Uploaded to Flickr by j cator.

Uploaded to Flickr by j cator.

Your typical county fair might have competitions for livestock, agricultural products, arts and crafts, and things edible from pies to breads to Spam. There’ll be a show by a country music “star” who had a top 30 hit in the seventies. There’ll be a midway with a Tilt-a-Whirl that may have been inspected for safety, or maybe not.

And there’ll be lots of “I can’t believe I’m going to eat that but the county fair happens just once a year” food. Funnel cakes, which Jim Gaffigan described as a giant french fry with sugar on top. Elephant ears, though the one you had last year is still in your stomach. Fried candy bars, Twinkies, and pickles. And cotton candy, of course.
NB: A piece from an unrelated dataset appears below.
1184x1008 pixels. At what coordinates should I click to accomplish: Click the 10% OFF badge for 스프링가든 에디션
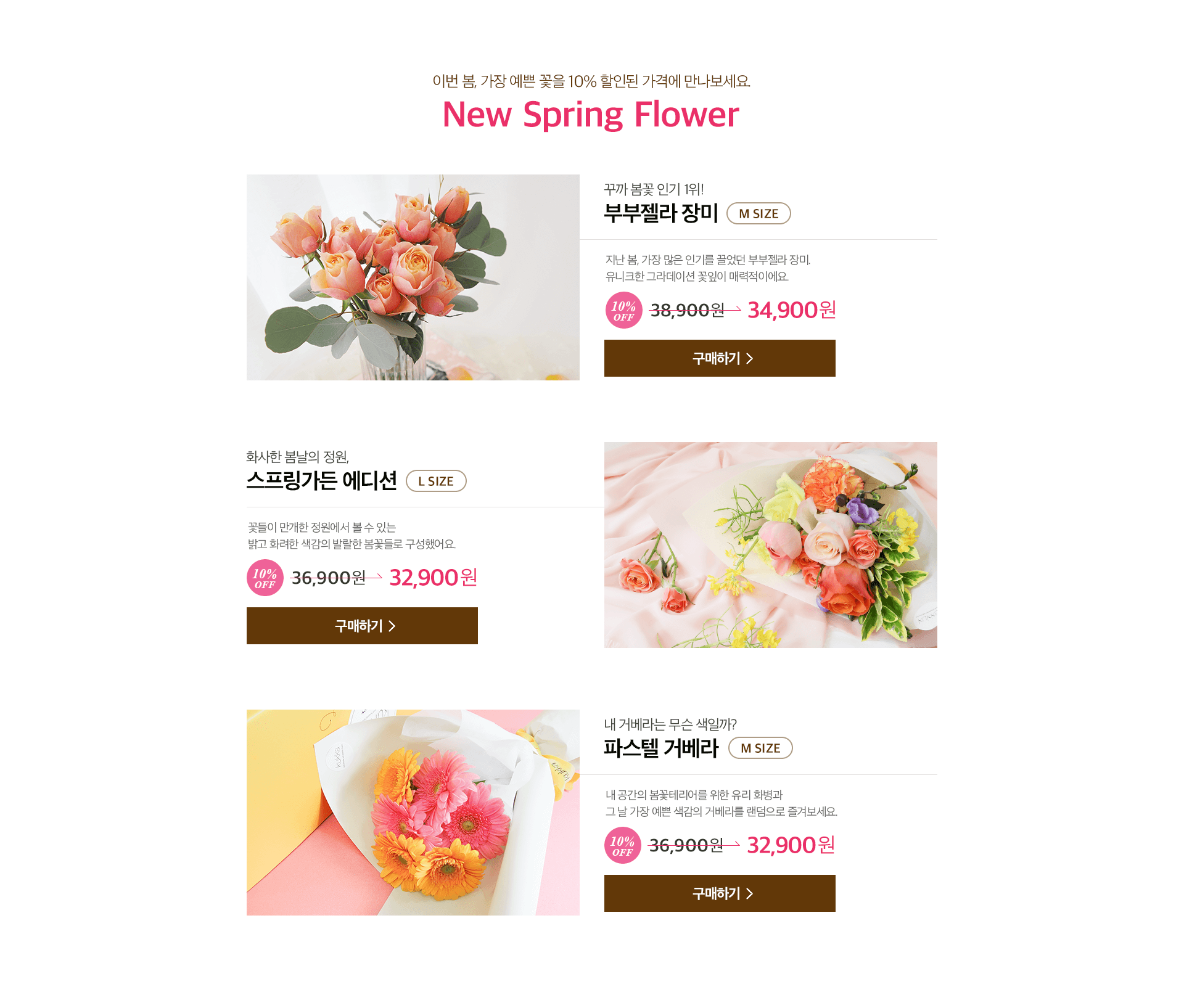tap(265, 578)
The county fair should be opening soon. Go! And have a fried Snickers bar for me.

TV Show: Rowan and Martin’s Laugh-In

The original Laugh-In cast album. Uploaded to Flickr by barney russel23.

The original Laugh-In cast album. Uploaded to Flickr by barney russel23.

First, there was the sit-in. Then the hippies came along, and we had the love-in. This usage reached its highest (or lowest, depending on your perspective) point when two journeymen comedians captured the spirit of the age. And Laugh-In was born.

If you look at episodes of the show now, you come to an inescapable conclusion: It’s not funny. And it wasn’t all that funny at the time, either. But it was visually unlike anything that had been on TV before. It featured an extremely talented cast, including future stars Goldie Hawn and Lily Tomlin. And it pushed the envelope of what was allowed at that time, particularly in innuendo and in political humor.

Uploaded to Flickr by Johnny Illustrated.

Uploaded to Flickr by Johnny Illustrated.

Foreshadowing Saturday Night Live’s (Great American Thing No. 10) success a few years later, Laugh-In featured a weekly “news” segment that lampooned the political and social stories of the day. But to make sure people didn’t think the show was too highbrow, that would be followed by girls dancing in bikinis with jokes and sayings written on their bodies. Also like SNL, Laugh-In contributed a number of catchphrases to the national vocabulary, including “Verrry interesting…but dumb.” “And that’s the truth. Pbbbt.” “You bet your sweet bippy!” “Look that up in your Funk and Wagnalls.” “Here come da judge.” And, of course, “Sock it to me.”

Laugh-In was on from 1968 to 1973, and claimed the number-one spot in the ratings for its first two seasons. The show was nominated for ten Emmy Awards during its run and won four, including Outstanding Musical or Variety Series in 1968.